→ WORK TO BE COMPLETED
Using the records below, write out again exactly the lines that begin at the line containing "Screenshot is 1920x1189." and end at the line containing "618-244-0091", and no other lines.

→ EXTRACTED DATA
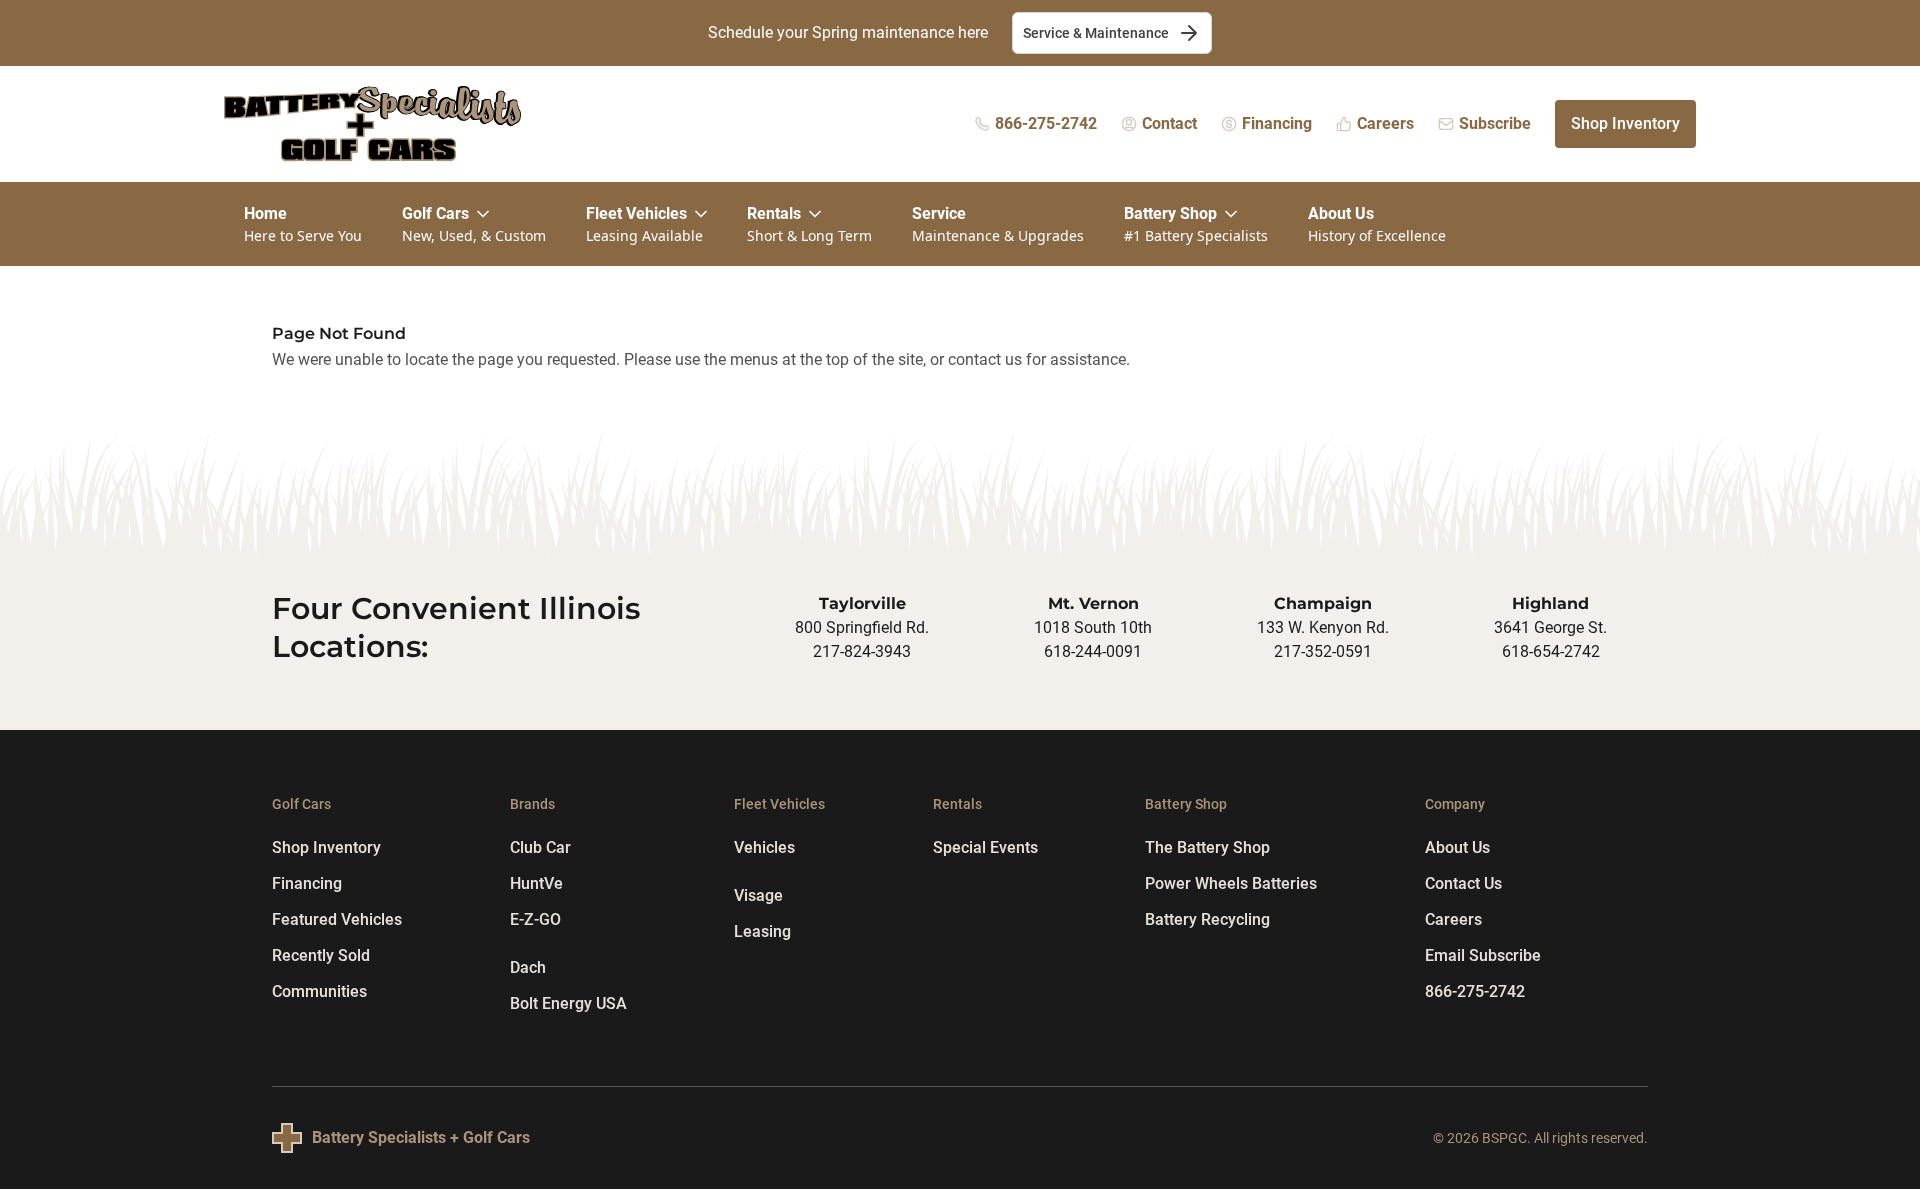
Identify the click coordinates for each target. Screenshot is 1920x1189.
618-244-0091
* * *
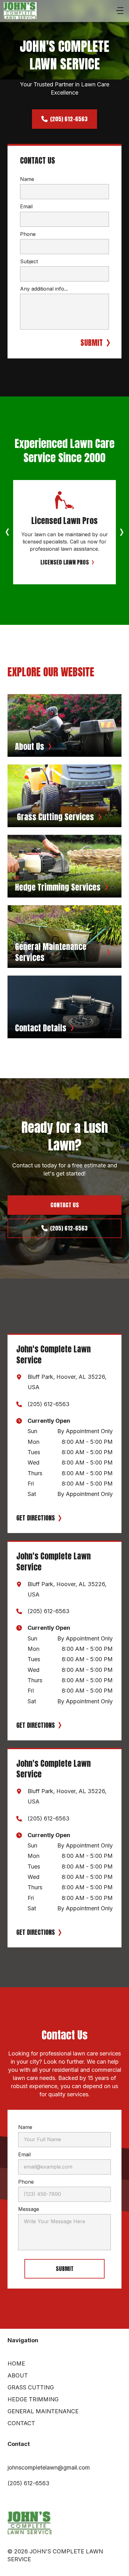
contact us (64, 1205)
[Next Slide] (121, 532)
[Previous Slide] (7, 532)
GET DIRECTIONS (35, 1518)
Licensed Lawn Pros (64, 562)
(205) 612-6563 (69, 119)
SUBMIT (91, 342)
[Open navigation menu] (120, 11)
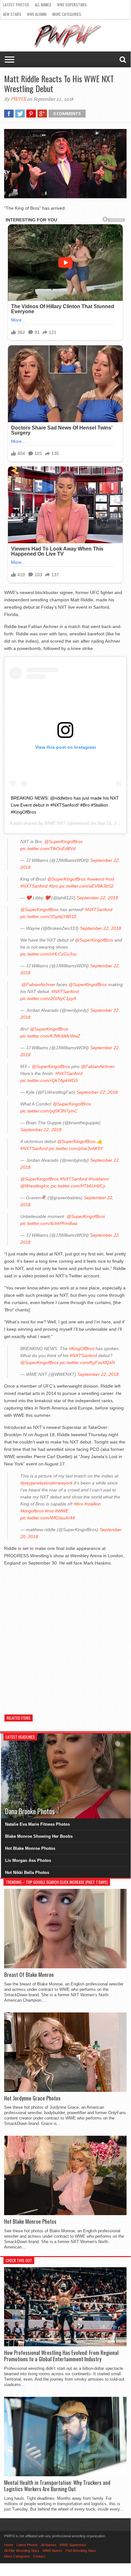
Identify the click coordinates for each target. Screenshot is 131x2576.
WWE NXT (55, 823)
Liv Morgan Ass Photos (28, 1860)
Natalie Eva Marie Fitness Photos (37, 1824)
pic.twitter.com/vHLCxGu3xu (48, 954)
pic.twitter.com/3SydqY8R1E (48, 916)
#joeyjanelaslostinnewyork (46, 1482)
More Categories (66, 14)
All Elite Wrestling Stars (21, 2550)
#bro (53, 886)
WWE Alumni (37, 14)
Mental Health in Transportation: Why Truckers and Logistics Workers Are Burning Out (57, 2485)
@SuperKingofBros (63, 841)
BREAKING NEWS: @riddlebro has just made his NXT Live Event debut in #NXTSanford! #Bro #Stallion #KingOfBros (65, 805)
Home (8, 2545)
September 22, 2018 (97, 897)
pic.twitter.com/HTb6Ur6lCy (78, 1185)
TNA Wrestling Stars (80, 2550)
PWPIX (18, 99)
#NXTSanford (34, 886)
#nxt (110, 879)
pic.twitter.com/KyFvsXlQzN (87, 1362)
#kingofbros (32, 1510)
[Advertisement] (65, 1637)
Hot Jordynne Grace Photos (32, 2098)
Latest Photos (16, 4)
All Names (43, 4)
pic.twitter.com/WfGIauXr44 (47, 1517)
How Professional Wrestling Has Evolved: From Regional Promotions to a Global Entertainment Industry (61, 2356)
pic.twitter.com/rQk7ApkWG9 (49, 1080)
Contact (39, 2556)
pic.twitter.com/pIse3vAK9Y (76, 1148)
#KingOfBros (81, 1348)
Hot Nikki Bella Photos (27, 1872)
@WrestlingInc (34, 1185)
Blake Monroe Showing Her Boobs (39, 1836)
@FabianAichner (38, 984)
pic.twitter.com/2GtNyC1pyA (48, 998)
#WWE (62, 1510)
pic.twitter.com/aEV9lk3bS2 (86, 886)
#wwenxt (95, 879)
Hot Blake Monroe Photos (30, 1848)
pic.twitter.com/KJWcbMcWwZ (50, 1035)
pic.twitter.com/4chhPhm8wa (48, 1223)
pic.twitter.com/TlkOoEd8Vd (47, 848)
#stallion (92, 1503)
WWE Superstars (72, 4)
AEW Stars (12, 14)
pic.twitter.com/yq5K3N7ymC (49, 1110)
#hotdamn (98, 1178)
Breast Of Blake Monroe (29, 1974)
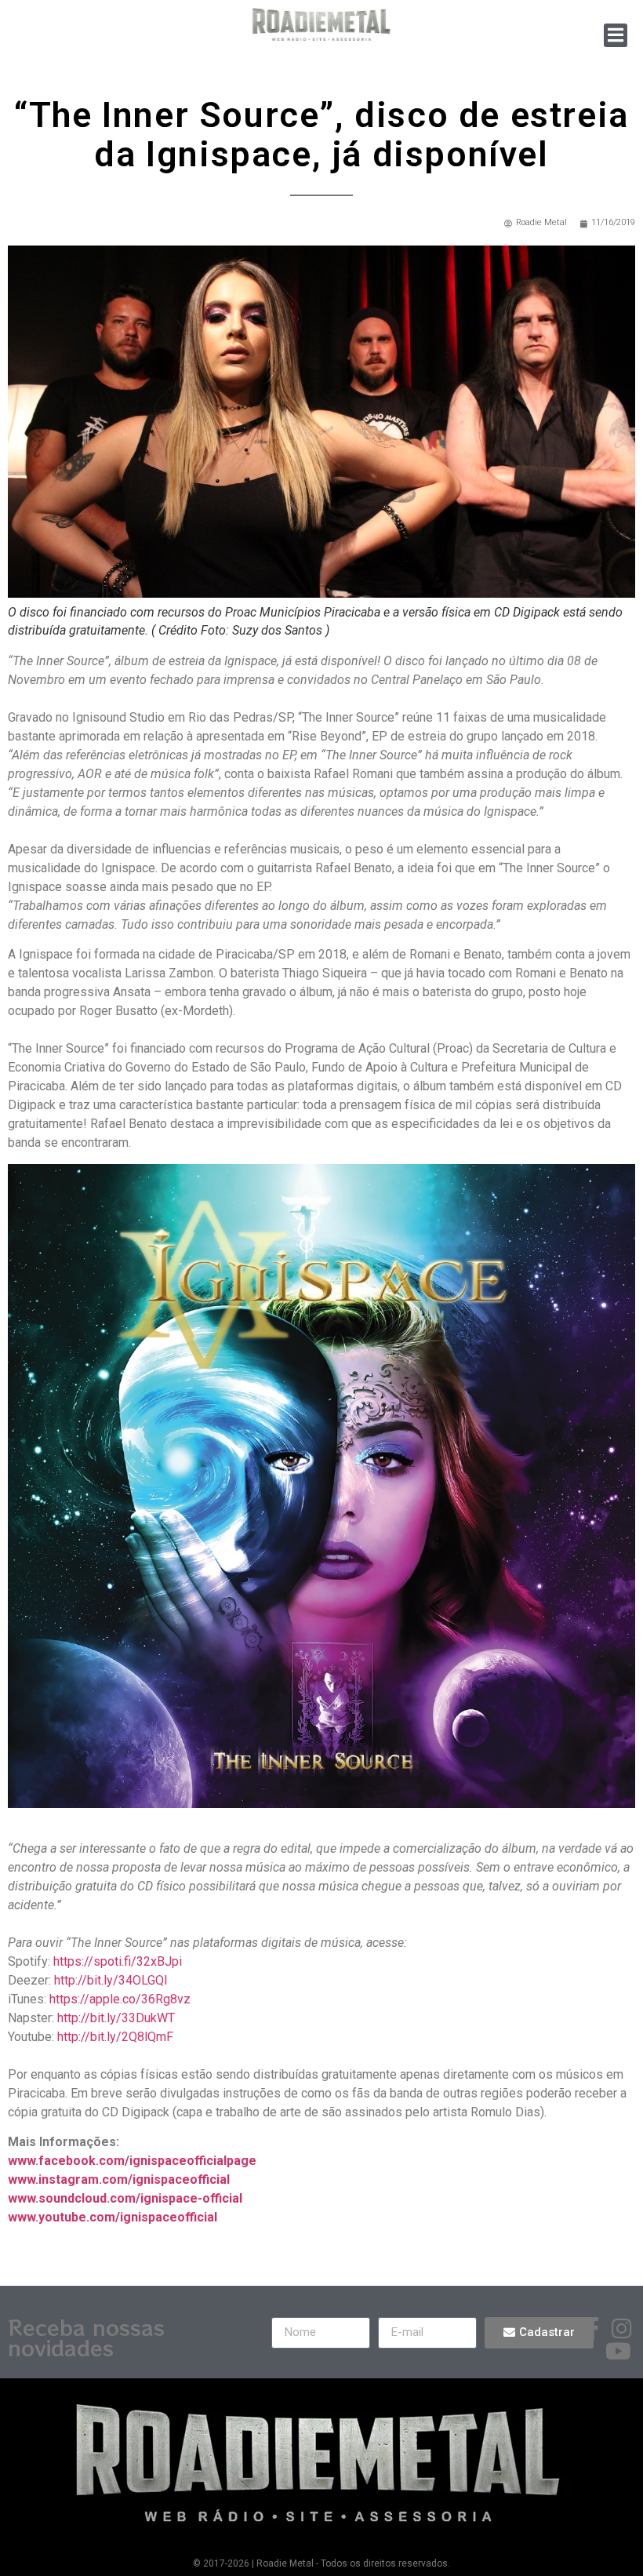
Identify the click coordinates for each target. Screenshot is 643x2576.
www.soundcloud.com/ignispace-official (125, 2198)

→ RESULT OF THIS EXERCISE
Identify the click coordinates for each target. Screenshot is 1920x1189.
618-244-0091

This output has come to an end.